[Mesa-dev] Ideas on loop unrolling, loop examples, and my GSoC-blog

Mon Jun 1 03:15:15 PDT 2015

Hi,

On 05/29/2015 07:04 PM, Connor Abbott wrote:
> On Fri, May 29, 2015 at 6:23 AM, Eero Tamminen
> <eero.t.tamminen at intel.com> wrote:
>> On 05/28/2015 10:19 PM, Thomas Helland wrote:
>>>
>>> One more thing;
>>> Is there a limit where the loop body gets so large that we
>>> want to decide that "gah, this sucks, no point in unrolling this"?
>>> I imagine as the loops get large there will be a case of
>>> diminishing returns from the unrolling?
>>
>>
>> I think only backend can say something to that.   You e.g. give backend
>> unrolled and non-unrolled versions and backend decides which one is better
>> (after applying additional optimizations)...
>
> I don't really think it's going to be too good of an idea to do that,
> mainly because it means you'd be duplicating a lot of work for the
> normal vs. unrolled versions, and there might be some really large
> loops where generating the unrolled version is going to kill your CPU
> -- doing any amount of work that's proportional to the number of times
> the loop runs, without any limit, seems like a recipe for disaster.

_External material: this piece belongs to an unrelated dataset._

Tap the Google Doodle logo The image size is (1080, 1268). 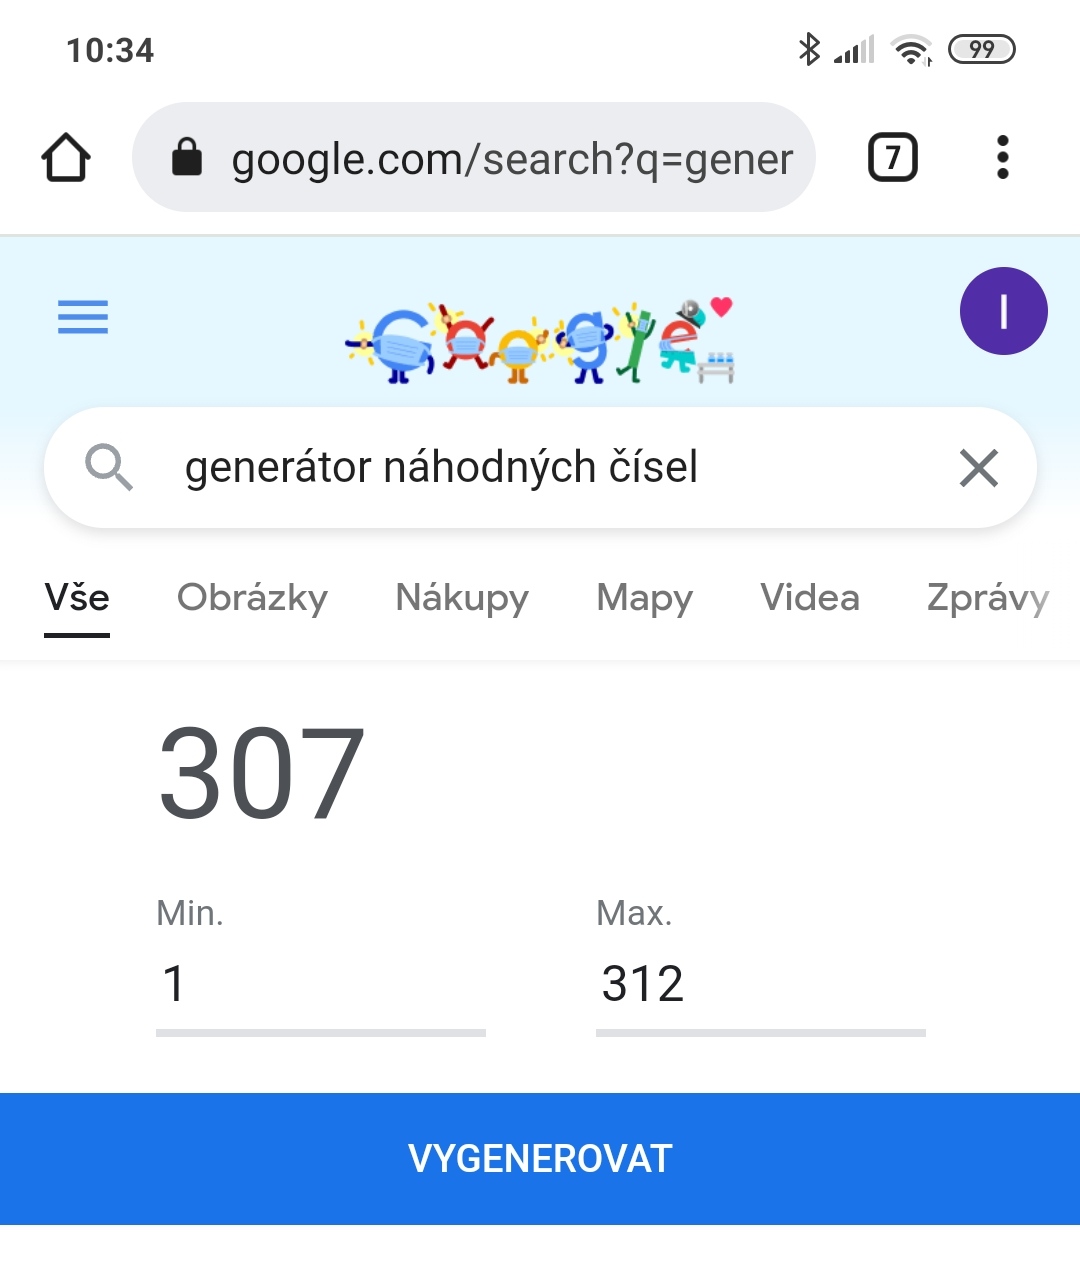540,342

Sure it should have sanity bounds, but my point was more that it depends 
on many factors and even backend doesn't necessarily know about all the 
factors up front either, because some of them depend on the passes done 
by the backend.

> In GLSL IR, we've been fairly lax about figuring out when unrolling is
> helpful and unhelpful -- we just have a simple "node count" plus a
> threshold (as well as a few other heuristics). In NIR, we could
> similarly have an instruction count plus a threshold and port over the
> heuristics to whatever extent possible.  We do have some logic for
> figuring out if an array access is constant after unrolling, and it
> seems like we'd want to keep that around. The next level of
> sophistication, I guess, is to give the backend a callback to give an
> estimation of the execution cost of certain operations. For example,
> unless a negate/absolute value instruction is used by something that
> can't handle the modifier, then on i965 the cost of those instructions
> would be 0. I think that would get us most of the way there to
> something accurate, without needing to do an undue amount of work (in
> terms of CPU time and man-effort).

Some factors affecting whether to unroll or not:
- which one can make pull into push
- which one allows using higher SIMD mode
- which one can do better latency compensation / scheduling
   for memory accesses (e.g. texture fetches)
- instruction count
- instruction cache size
- cycles (when they differ between instructions)

How much of this information frontend has or can request from backend 
without it needing to actually compile both versions?

	- Eero

(In offline compiler compilation CPU usage would be less of an issue.)